## Introduction by example

Some questions you should answer:
- What does `contiguous()` do?
- Load a dataset and randomly split it.
- If there is a line that says
```
batch
    >>> DataBatch(batch=[1082], edge_index=[2, 4066], x=[1082, 21], y=[32])

```
what does each number mean?

## Understanding the Message Passing Model

In [None]:
import torch
from torch_geometric.data import Data

edge_index = torch.tensor([[0, 1, 1, 2],
                           [1, 0, 2, 1]], dtype=torch.long)
x = torch.tensor([[-1], [0], [1]], dtype=torch.float)

data = Data(x=x, edge_index=edge_index)

Answer the following questions from the code in the following cell:
- What does `.contiguous()` do to `edge_index`?
- What are `row` and `col` in the following code?
- What does `degree` do?
- Why do we use `deg = degree(col, x.size(0), dtype=x.dtype)` but not `deg = degree(row, x.size(0), dtype=x.dtype)`?
- What do we do in `deg_inv_sqrt[col]` and `deg_inv_sqrt[row]`?
- What do we do in `norm = deg_inv_sqrt[row] * deg_inv_sqrt[col]`?
- What would we do to reverse `norm.view(-1, 1)`? Notice that this is not done in place.
- If $i = 0$, what is `x_j` in the `message` function? If `self.lin` were the identity matrix, can you write it?
- If you wanted to define an `update` function as a `torch.nn.Linear` layer, what would be the shape? Do it.

In [31]:
import torch
from torch_geometric.nn import MessagePassing
from torch_geometric.utils import add_self_loops, degree

class GCNConv(MessagePassing):
    def __init__(self, in_channels, out_channels):
        super().__init__(aggr='add')  # "Add" aggregation (Step 5).
        self.lin = torch.nn.Linear(in_channels, out_channels)

    def forward(self, x, edge_index):
        # x has shape [N, in_channels]
        # edge_index has shape [2, E]

        # Step 1: Add self-loops to the adjacency matrix.
        edge_index, _ = add_self_loops(edge_index, num_nodes=x.size(0))

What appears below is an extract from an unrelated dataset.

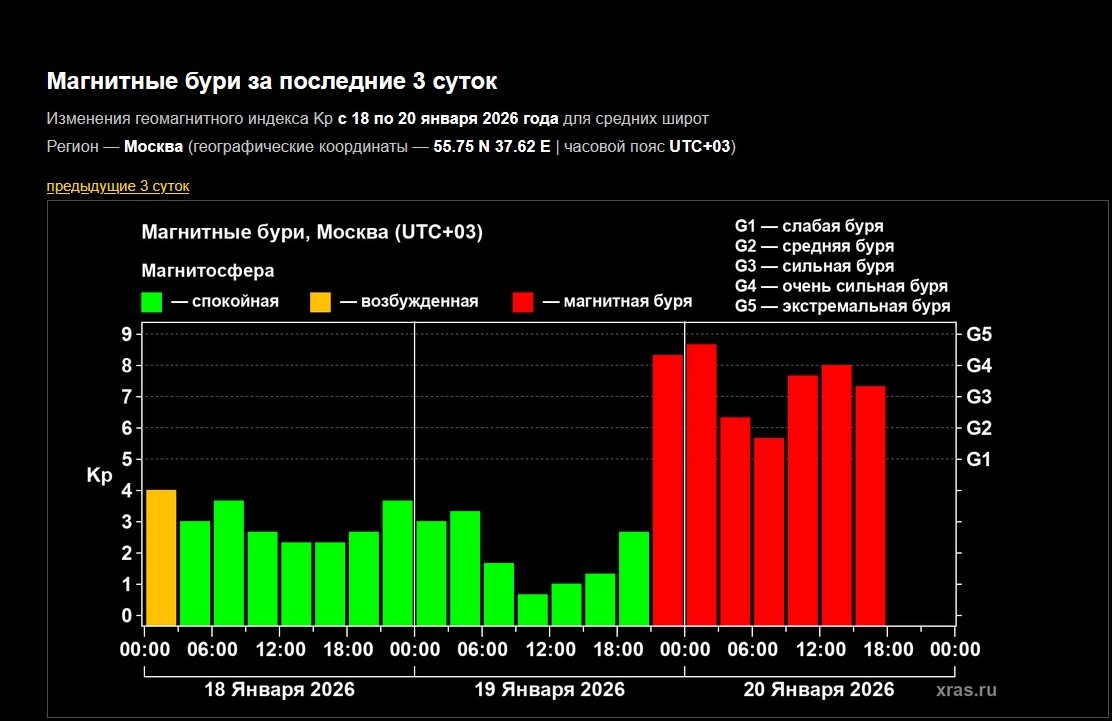Click the G1 label on the right axis

point(979,459)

        # Step 2: Linearly transform node feature matrix.
        x = self.lin(x)

        # Step 3: Compute normalization.
        row, col = edge_index
        deg = degree(col, x.size(0), dtype=x.dtype)
        deg_inv_sqrt = deg.pow(-0.5)
        deg_inv_sqrt[deg_inv_sqrt == float('inf')] = 0
        norm = deg_inv_sqrt[row] * deg_inv_sqrt[col]

        # Step 4-5: Start propagating messages.
        return self.propagate(edge_index, x=x, norm=norm)

    def message(self, x_j, norm):
        # x_j has shape [E, out_channels]

        # Step 4: Normalize node features.
        return norm.view(-1, 1) * x_j

From the following code, answer these questions:
- If $i = 0$, what is `x_i` and `x_j-x_i`?
- What does `torch.cat([x_i, x_j - x_i], dim=1)` do? Why `dim = 1`?
- What would the inherited `message` function do if we had not overwritten it?

In [32]:
import torch
from torch.nn import Sequential as Seq, Linear, ReLU
from torch_geometric.nn import MessagePassing

class EdgeConv(MessagePassing):
    def __init__(self, in_channels, out_channels):
        super().__init__(aggr='max') #  "Max" aggregation.
        self.mlp = Seq(Linear(2 * in_channels, out_channels),
                       ReLU(),
                       Linear(out_channels, out_channels))

    def forward(self, x, edge_index):
        # x has shape [N, in_channels]
        # edge_index has shape [2, E]

        return self.propagate(edge_index, x=x)

    def message(self, x_i, x_j):
        # x_i has shape [E, in_channels]. x_i makes reference to the source node features for each edge in edge_index.
        # x_j has shape [E, in_channels]. x_j makes reference to the target node features for each edge in edge_index.

        tmp = torch.cat([x_i, x_j - x_i], dim=1)  # tmp has shape [E, 2 * in_channels]
        return self.mlp(tmp)

## Creating your own InMemoryDataset

Create an in-memory dataset from a list of NetworkX graphs.
Notice this should be equivalent to 
```
data_list = [Data(...), ..., Data(...)]
loader = DataLoader(data_list, batch_size=32)
```
but is more flexible

### Answer

In [None]:
class MyDataset(InMemoryDataset):
    def __init__(self, root, data_list, transform=None):
        self.data_list = data_list
        super().__init__(root, transform)
        self.data, self.slices = torch.load(self.processed_paths[0])

    @property
    def processed_file_names(self):
        return 'data.pt'

    def process(self):
        torch.save(self.collate(self.data_list), self.processed_paths[0])

What does `self.processed_paths` do?